Musique : Audrey Ismael

Durée : 1h44

Date de sortie initiale : 2024

LE FILM

Alors qu’elle vit l’un de ses premiers étés adolescents, Lesia est envoyée chez son père. Sauf que lui est chef de clan d’une mafia locale. En plein milieu du tumulte, durant ces quelques semaines estivales, ils vont apprendre à se connaître…

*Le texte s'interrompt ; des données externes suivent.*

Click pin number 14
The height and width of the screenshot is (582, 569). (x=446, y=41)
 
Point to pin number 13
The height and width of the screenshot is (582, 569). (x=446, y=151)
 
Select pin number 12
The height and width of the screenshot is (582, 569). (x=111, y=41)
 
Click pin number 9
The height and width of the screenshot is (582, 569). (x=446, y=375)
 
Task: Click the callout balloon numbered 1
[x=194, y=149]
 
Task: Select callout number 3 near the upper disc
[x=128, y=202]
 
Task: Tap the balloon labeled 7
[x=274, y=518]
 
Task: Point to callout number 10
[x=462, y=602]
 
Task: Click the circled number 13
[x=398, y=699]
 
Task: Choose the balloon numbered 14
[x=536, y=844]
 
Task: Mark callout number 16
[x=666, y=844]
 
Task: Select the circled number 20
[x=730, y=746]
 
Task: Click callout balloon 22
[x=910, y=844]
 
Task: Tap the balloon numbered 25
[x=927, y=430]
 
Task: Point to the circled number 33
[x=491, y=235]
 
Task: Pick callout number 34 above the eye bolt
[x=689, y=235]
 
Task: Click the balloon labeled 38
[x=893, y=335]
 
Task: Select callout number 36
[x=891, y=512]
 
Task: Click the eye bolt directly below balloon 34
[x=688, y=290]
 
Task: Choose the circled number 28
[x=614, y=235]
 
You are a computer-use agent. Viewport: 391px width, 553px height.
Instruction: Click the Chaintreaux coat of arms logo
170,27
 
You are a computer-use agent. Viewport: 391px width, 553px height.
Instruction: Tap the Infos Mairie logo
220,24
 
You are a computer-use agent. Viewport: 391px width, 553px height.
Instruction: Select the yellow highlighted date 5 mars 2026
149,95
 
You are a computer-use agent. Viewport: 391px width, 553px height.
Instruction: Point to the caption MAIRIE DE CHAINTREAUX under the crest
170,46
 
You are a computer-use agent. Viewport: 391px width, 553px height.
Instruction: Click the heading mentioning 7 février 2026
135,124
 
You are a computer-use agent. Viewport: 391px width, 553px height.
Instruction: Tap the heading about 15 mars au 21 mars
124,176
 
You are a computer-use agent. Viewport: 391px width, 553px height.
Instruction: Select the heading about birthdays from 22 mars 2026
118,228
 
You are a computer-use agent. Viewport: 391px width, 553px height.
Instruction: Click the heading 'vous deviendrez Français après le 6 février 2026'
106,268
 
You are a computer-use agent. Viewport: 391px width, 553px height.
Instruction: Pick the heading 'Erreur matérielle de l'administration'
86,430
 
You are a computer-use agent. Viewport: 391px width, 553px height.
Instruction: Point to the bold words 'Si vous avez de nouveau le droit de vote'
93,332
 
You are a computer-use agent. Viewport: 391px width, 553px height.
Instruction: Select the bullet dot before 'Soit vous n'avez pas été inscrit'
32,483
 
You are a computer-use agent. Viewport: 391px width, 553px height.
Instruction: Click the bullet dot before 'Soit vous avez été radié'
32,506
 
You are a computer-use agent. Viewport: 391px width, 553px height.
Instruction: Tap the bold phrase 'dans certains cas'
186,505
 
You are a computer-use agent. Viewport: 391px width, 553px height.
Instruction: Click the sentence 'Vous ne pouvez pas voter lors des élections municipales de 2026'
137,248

Colonna ? La Corse ? Oui, mais il n’agit pas ici du célèbre éleveur, militant indépendantiste et criminel corse, assassin du préfet de Corse Claude Érignac en 1998, qui avait pris la fuite dans le maquis pendant quatre ans, avant d’être arrêté en 2012, puis incarcéré à Arles, où un codétenu allait le tuer dix ans plus tard. Julien Colonna est lui le fils de Jean-Jérôme Colonna, parrain présumé de la Corse-du-Sud, décédé en 2006 dans un étrange accident de voiture. Le Royaume est son premier long-métrage, une révélation, un choc cinématographique. Forcément largement inspiré par sa propre histoire, quand bien même le personnage principal est une adolescente, ce thriller s’intéresse avant tout à la relation père-fille, malmenée par l’action du premier, qui n’entretient avec la seconde qu’un rapport épisodique. Bien que Julien Colonna ait insisté qu’il s’agissait d’un œuvre de fiction, difficile de ne pas y voir une dimension autobiographique, y compris dans le passé du personnage du père, formidablement interprété par Saveriu Santucci, agriculteur et guide de montagne de son état, qui campe Pierre-Paul, repéré lors d’un long casting sauvage réalisé en Corse par le réalisateur, qui recherchait une authenticité qu’il n’aurait pu trouver ailleurs. Le Royaume accroche le spectateur dès la première scène, qui pose le décor, le quotidien des personnages, ainsi que le charisme et le talent de la jeune Ghjuvanna Benedetti, étudiante en école d’infirmière, quasiment de tous les plans, elle aussi comédienne non-professionnelle. Film aussi sec qu’implacable, Le Royaume est aussi un drame familial bouleversant, où l’émotion prend aux tripes au fur et à mesure de cette cavale sans issue. On en ressort la bouche pâteuse, la chair de poule, avec aussi la conviction d’avoir « rencontré » un nouvel et grand auteur à suivre de près.

Corse, 1995. Lesia vit son premier été d’adolescente. Un jour, un homme fait irruption et la conduit à moto dans une villa isolée où elle retrouve son père, en planque, entouré de ses hommes. Une guerre éclate dans le milieu et l’étau se resserre autour du clan. La mort frappe. Commence alors une cavale au cours de laquelle père et fille vont apprendre à se regarder, à se comprendre et à s’aimer.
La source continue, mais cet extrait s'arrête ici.